Reputation: 18000
Scenario: I have opened Vim and pasted some text. I open a second tab with :tabe
and paste some other text in there.
Goal: I would like a third tab with a output equivalent to writing both texts to files and opening them with vimdiff
.
The closest I can find is "diff the current buffer against a file", but not diff
ing two open but unsaved buffers.
Upvotes: 124
Views: 40248
Reputation: 1925
The content of all tabs are inside the buffers. Look at the buffers:
:buffers
Find the right number for the content which should be diffed with your current tab content.

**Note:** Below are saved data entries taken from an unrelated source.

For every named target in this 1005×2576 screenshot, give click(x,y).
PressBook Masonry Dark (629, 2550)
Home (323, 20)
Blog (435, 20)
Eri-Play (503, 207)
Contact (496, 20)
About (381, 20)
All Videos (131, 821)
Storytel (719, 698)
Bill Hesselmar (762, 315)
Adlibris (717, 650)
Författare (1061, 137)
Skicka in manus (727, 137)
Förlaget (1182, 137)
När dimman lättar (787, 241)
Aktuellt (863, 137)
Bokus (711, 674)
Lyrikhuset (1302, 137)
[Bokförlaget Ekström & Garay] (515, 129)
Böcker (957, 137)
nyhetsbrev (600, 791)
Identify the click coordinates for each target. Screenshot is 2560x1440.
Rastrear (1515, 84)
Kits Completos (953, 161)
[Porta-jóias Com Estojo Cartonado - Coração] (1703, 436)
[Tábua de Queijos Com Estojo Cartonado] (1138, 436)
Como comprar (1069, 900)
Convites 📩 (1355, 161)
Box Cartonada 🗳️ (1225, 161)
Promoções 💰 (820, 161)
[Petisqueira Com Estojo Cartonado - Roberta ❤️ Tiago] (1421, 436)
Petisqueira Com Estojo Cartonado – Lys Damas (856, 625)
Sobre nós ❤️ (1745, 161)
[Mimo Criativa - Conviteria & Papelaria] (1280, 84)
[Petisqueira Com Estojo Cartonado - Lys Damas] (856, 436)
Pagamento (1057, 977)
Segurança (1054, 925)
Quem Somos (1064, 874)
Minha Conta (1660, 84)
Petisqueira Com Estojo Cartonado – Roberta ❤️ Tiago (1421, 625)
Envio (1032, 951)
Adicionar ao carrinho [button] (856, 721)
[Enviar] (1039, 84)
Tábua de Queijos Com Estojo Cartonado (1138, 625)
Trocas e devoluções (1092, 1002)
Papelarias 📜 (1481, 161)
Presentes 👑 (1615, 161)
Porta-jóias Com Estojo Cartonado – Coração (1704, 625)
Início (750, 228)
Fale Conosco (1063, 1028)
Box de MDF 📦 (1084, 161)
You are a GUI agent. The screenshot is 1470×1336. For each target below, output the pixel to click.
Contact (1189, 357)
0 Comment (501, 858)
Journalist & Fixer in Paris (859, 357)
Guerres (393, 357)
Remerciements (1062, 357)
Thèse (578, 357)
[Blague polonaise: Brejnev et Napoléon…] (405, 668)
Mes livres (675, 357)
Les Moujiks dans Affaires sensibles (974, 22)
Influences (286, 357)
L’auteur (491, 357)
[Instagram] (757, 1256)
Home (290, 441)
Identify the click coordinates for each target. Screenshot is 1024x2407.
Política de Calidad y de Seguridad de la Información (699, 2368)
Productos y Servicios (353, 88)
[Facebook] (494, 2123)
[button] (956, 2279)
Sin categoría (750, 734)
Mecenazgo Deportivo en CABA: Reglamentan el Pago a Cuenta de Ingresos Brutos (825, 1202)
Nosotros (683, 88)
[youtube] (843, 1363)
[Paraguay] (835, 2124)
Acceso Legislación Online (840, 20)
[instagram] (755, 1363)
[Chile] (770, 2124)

Open the buffer inside your current tab (f.e. buffer number 4)
:sb 4
Or do for vertical view:
:vertical sb 4
Then you can simple diff the content with
:windo diffthis
If you finished diff analysis you can input:
:windo diffoff
Upvotes: 5
Reputation: 2091
When you have two files opened in vertical splitt, run
:windo diffthis
Upvotes: 27
Reputation: 2490
I suggest opening the second file in the same tab instead of a new one.
Here's what I usually do:
:edit file1
:diffthis
:vnew
:edit file2
:diffthis
The :vnew
command splits the current view vertically so you can open the second file there. The :diffthis
(or short: :difft
) command is then applied to each view.